> [Passage]
(begin)

NVIDIA GB200 architecture

NVIDIA GB200 NVL72: Blackwell at rack scale.

A technical guide for datacentre operators and infrastructure architects evaluating the GB200 NVL72 — the rack-level system, the NVLink Switch fabric, the liquid-cooling reality, and what changes from H100.

Rack anatomy

What is actually inside an NVL72.

The unit of design is no longer the server. It is the rack — and every mechanical, electrical and network decision flows from that.

insight

72 GPUs as one NVLink domain

An NVL72 rack pairs 36 Grace CPUs with 72 Blackwell GPUs across 18 compute trays. All 72 GPUs share a single NVLink5 fabric — 1.8 TB/s per GPU, fully connected through nine NVLink Switch trays. From a software perspective the rack behaves like one very large accelerator with 13.5 TB of unified HBM3e.

insight

Compute and switch trays

Each 1U compute tray holds two GB200 superchips: two Grace CPUs and four Blackwell GPUs per tray, connected on-board via NVLink-C2C at 900 GB/s. Nine 1U NVLink Switch trays sit in the middle of the rack and provide the all-to-all GPU fabric. The remaining U-space is power shelves, NIC trays and cable management.

insight

Cartridge-style cabling, not optics

Intra-rack NVLink runs over copper cable cartridges — over 5,000 individual cables, ~2 miles of copper per rack. Copper at this density is only possible because everything is in one rack; that is the whole reason NVL72 is a rack-scale product rather than a row-scale one.

NVLink Switch System

One NVLink domain, 72 GPUs, 130 TB/s.

The scale-up fabric is the headline architectural change. It is what lets a single rack train and serve frontier models without the scale-out tax.

(end)

> [Data]
(begin)

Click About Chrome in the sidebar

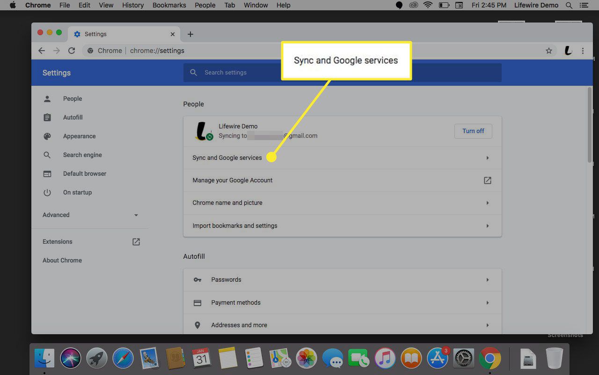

(end)

> [Jobs]
A – Swap "accelerator" for "processor" in the GB200 NVL72 guide, then write out the part starting at "Rack anatomy" and ending at "of unified HBM3e.".
B – Write the next part of the GB200 NVL72 guide, picking up after its last sentence.

> [Results by task]
A –
Rack anatomy

What is actually inside an NVL72.

The unit of design is no longer the server. It is the rack — and every mechanical, electrical and network decision flows from that.

insight

72 GPUs as one NVLink domain

An NVL72 rack pairs 36 Grace CPUs with 72 Blackwell GPUs across 18 compute trays. All 72 GPUs share a single NVLink5 fabric — 1.8 TB/s per GPU, fully connected through nine NVLink Switch trays. From a software perspective the rack behaves like one very large processor with 13.5 TB of unified HBM3e.

B –
insight

NVLink Switch System

Five generations in, NVLink is no longer a point-to-point GPU interconnect. Each Switch tray contains two NVLink5 ASICs delivering 7.2 TB/s of switching. Across nine trays the rack provides 130 TB/s of all-to-all GPU bandwidth — roughly an order of magnitude beyond a comparable InfiniBand fabric of the same node count.

insight

Why it matters for training

Tensor and expert parallelism are bandwidth-bound at scale. Keeping a 72-GPU model-parallel group inside one NVLink domain removes the need to spill collective traffic onto the slower scale-out fabric. For trillion-parameter models this is the difference between linear and sub-linear scaling past 8k GPUs.

insight

Why it matters for inference

Disaggregated inference (prefill on one GPU set, decode on another) needs fast KV-cache movement between phases. NVL72 lets a single rack host the entire serving pipeline of a frontier model with KV transfers staying on NVLink rather than crossing an Ethernet or InfiniBand boundary.

Liquid cooling

120 kW per rack is not an air-cooled problem.

The cooling design is not optional polish — it is the gating constraint on whether a site can host Blackwell at all.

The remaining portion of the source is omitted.